Astronomers are moonstruck! The man in the moon, we learned just last week, formed from dark flowing lava over three billion years ago, instead of a long supposed giant asteroid impact. Now, we learn that same volcanism may have kept on erupting until surprisingly recent times.
A new discovery by a group of geologists at Arizona State University’s School of Earth and Space Exploration shows that the moon has seen small but widespread eruptions of basaltic lava during the last 50 million years, a geologically recent period.
The discovery was announced in a paper published online Oct. 12 in Nature Geoscience. Sarah Braden, a recent School of Earth and Space Exploration graduate, is the lead author; the others are Julie Stopar, Samuel Lawrence and Mark Robinson, all researchers in the school, and Carolyn van der Bogert and Harald Hiesinger of the Westfälische Wilhelms-Universität Münster in Germany.
If confirmed, the finding could suggest the presence of radioactive elements keeping the moon’s insides warm.
Using high-resolution images from Nasa’s Lunar Reconnaissance Orbiter spacecraft, they identified 70 small volcanic features scattered across the moon’s dark volcanic plains, or maria.

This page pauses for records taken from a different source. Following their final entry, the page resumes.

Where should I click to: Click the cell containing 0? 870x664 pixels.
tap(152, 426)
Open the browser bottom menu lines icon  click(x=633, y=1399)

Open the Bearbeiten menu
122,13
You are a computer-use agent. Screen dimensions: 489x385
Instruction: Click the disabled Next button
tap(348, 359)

A combination of smooth, low, rounded mounds near patches of rough, blocky terrain, the features are referred to by scientists as irregular mare patches.
The ages of the irregular mare patch features come from studies of crater sizes and numbers within a given area. The results show that lunar volcanism ended gradually, continuing until less than 50 million years ago.
“The existence and young age of the irregular mare patches provides a new constraint for models of the lunar interior’s thermal evolution,” Sarah Braden, the lead author said.
“The lunar mantle had to remain hot enough for long enough to provide magma for the small-volume eruptions.”
The features are too small to be seen from Earth, averaging less than a third of a mile (500 meters) across their largest dimension. One feature named Ina has been known for a long time, having been imaged from lunar orbit by Apollo 15 astronauts in the 1970s. Several early studies indicated that Ina could be very young (10 million years or less), but only a few irregular mare patches were known then, and their significance was unclear.
The large number of these features and their wide distribution strongly suggest that late-stage volcanic activity was not an anomaly but an important part of the moon’s geologic history. The numbers and sizes of the craters within these areas indicate the deposits are relatively recent.
‘These young volcanic features are prime targets for future exploration, both robotic and human,’ said Mark Robinson, LROC principal investigator at Arizona State University. The discovery gives the moon’s volcanic history a new chapter. As Braden says, “Our understanding of the moon is drastically changed by the evidence for volcanic eruptions at ages much younger than previously thought possible, and in multiple locations across the lunar maria.”
“This finding is the kind of science that is literally going to make geologists rewrite the textbooks about the moon,” said John Keller, a project scientist at NASA.